Maximiliano "Maxi" Viera Dutra (born 24 October 1968) is a Uruguayan football manager and former player who played as a midfielder.

==Playing career==
Viera, son of Uruguayan international Milton Viera, graduated from Italian High School in Montevideo, Uruguay. In 1983, he began his professional career with C.A. Peñarol before moving to Rampla Juniors in 1989. In 1992, Viera moved to Ecuador to play for Macará Ambato for one season before returning to Uruguay to join Huracán Buceo and Sud América in 1994. In 1995, Viera moved to Chile to play for Regional Atacama before moving to the United States.

On February 7, 1999, the San Jose Clash selected Viera in the first round (11th overall) of the 1999 MLS Supplemental Draft.
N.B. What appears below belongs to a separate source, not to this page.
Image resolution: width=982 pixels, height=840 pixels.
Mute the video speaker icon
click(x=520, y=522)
Viera spent most of his time with the Clash on injured reserves with a broken right clavicle. Viera was up for selection off the bench June 3, 1999 vs Colorado Rapids. On June 30, 1999, the Clash waived Viera. He played one game for the San Francisco Bay Seals in 1999. He signed with the Colorado Rapids for the remainder of the 1999 season, made no appearances. In February 2000, he signed with the St. Louis Ambush of the National Professional Soccer League. The Ambush folded at the end of the season. In 2001, Viera played for the Tucson Fireballs.

==Coaching career==
Coach Viera has achieved great success in Arizona after retiring from professional Football, has won many State Championship in Arizona and over 20 Tournaments in the US with different age groups of Boys and Men and Girls and Women from 2002 until 2014. Coach Viera received the award of VYSL "Coach of the year 2006 and 2007. In 2009 he received his Diploma for his National USSF B License Concacaf and decided to work back at the Elite levels of soccer.
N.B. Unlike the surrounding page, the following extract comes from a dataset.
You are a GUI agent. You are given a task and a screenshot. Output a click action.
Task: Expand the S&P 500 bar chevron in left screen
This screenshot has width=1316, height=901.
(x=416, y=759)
Viera was the Technical Director of the Ahwatukee Foothills Soccer Club in Phoenix Arizona from 2011 to 2015, before he signed with the Qatar national football team as the assistant coach of compatriots José Daniel Carreño and Jorge Fossati. In 2017 Legacy Arizona asked Coach Viera to work in the Club and to mentor younger coaches as Assistant Director in the club until 2018.

In 2018, Viera was hired by FC Arizona (NPSL) as the Head Coach. After making the play-offs, he decided to take the job in South America and in July of the same year decided to move to Uruguay and coached Miramar Misiones, a Uruguayan Professional Second Division Team for the Torneo Clausura.

In 2019 Montevideo Wanderers FC announced on their media account that coach Viera signed for the season 2019–20 with the club. In 2020, he joined Deportivo Cali's staff before being appointed manager of Sud América. In January 2021 after two Playoff’s finals vs Rampla Juniors (2-1) and (2-3) Sud América finally after many years in the Uruguayan Second Division returned to First Division under the lidership of coach Viera. Immediately the team known as the “Mailboxes” or Buzón thanked coach Viera on social media that in an “Unprecedented Event in the club's 114 years existence to have achieved Promotions in 1994/95 and in 2021 first as a player and later as the Coach.

In 2021, Viera became the new coach of Club Atlético Progreso.

In 2022 Central Español Football Club a former Uruguayan Champion (1984) announced in their website Coach Viera as the new Head Coach.

In April 2025 River Plate of Uruguay announced in a press conference Julio César Ribas as the new head coach of River Plate after 6 years coaching the Gibraltar National team. Ribas asked coach Viera to work with him as the defensive coordinator and assistant coach. Coach Viera and Ribas won 2 championships together, Viera as captain in 1994 and the Uruguayan Integración Cup 1995 for the Institución Atlética Sudamerica (IASA), Ribas was Maximiliano Viera's coach until 1996.

Coach Viera previously had signed in 2023 for AEP Kozani in Greece and coached Concacaf Champions League with Moca FC from the Dominican Republic.